Le P. Gustave BATTEIX,
de la Province de France, décédé à Sambo (Nova-Lisboa), le 7 septembre 1948,
à 76 ans et après 57 années de profession.


Lorsqu'en juillet 1897 Mgr Le Roy donna les obédiences aux jeunes Pères de l’année, il eut à l'adresse du P. Gustave Batteix ce petit mot malicieux : « Puisque vous êtes originaire de Clermont-Ferrand, où l'on parle un patois qui prononce cinquante-cinq comme les Portugais, vous prendrez le chemin de l'Angola avec le R. P. Lecomte. »

Le P. Batteix, âgé de 25 ans, suffoqué, tomba des nues : il avait bien compté sur une obédience en pays de missions, mais de langue française. Son Supérieur Général avait parlé, c'était pour lui le Bon Dieu qui avait parlé.

====

EXERCICES —
a) D'après la notice sur le P. Gustave Batteix, avec qui devait-il prendre le chemin de l'Angola ?
b) Rédigez, s'il vous plaît, la suite de la notice sur le P. Gustave Batteix, à partir de la dernière phrase donnée.

LISTE DES ENTRÉES —
====

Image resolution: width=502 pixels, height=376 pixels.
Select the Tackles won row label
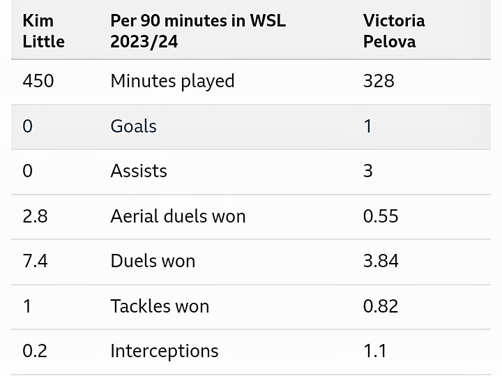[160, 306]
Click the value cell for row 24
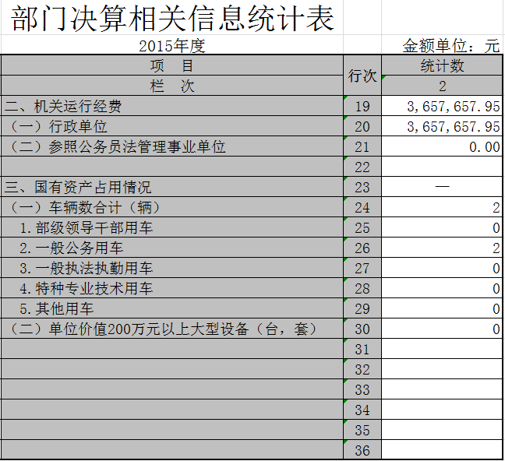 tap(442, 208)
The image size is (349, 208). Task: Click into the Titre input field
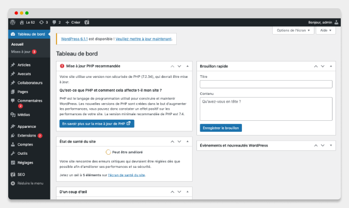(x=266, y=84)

====

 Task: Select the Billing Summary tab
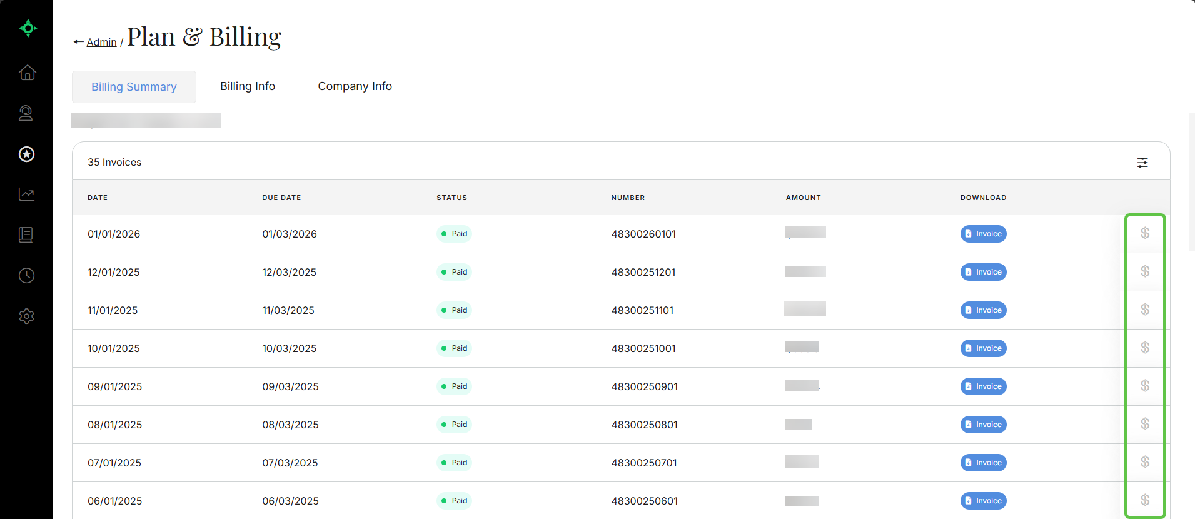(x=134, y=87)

====

CORRIGÉS —
a) Avec le R. P. Lecomte.

b)
Content après tout de son sort, espiègle de nature et enclin à jouer des tours aux autres, il arriva le 27 décembre suivant à la Mission de Caconda, en compagnie des PP. Génié et André, rentrant de congé. Caconda était alors le siège de la Préfecture de la Cimbébasie. Le R. P. Lecomte, préfet, l'avait destiné à la Mission de Massaca; et aussitôt les préparatifs du voyage réalisés, le P. Batteix se vit confié au bon F. Silvano, célèbre pour sa force herculéenne et ses manières quelque peu frustes. Sous la conduite de ce mentor fort expérimenté dans l'art de voyager à la manière de ces temps reculés et héroïques, il va donc connaître le cours supérieur du Cunène, traverser les forêts de Dongo et passer quelques mauvais moments sur les rives du Cubango.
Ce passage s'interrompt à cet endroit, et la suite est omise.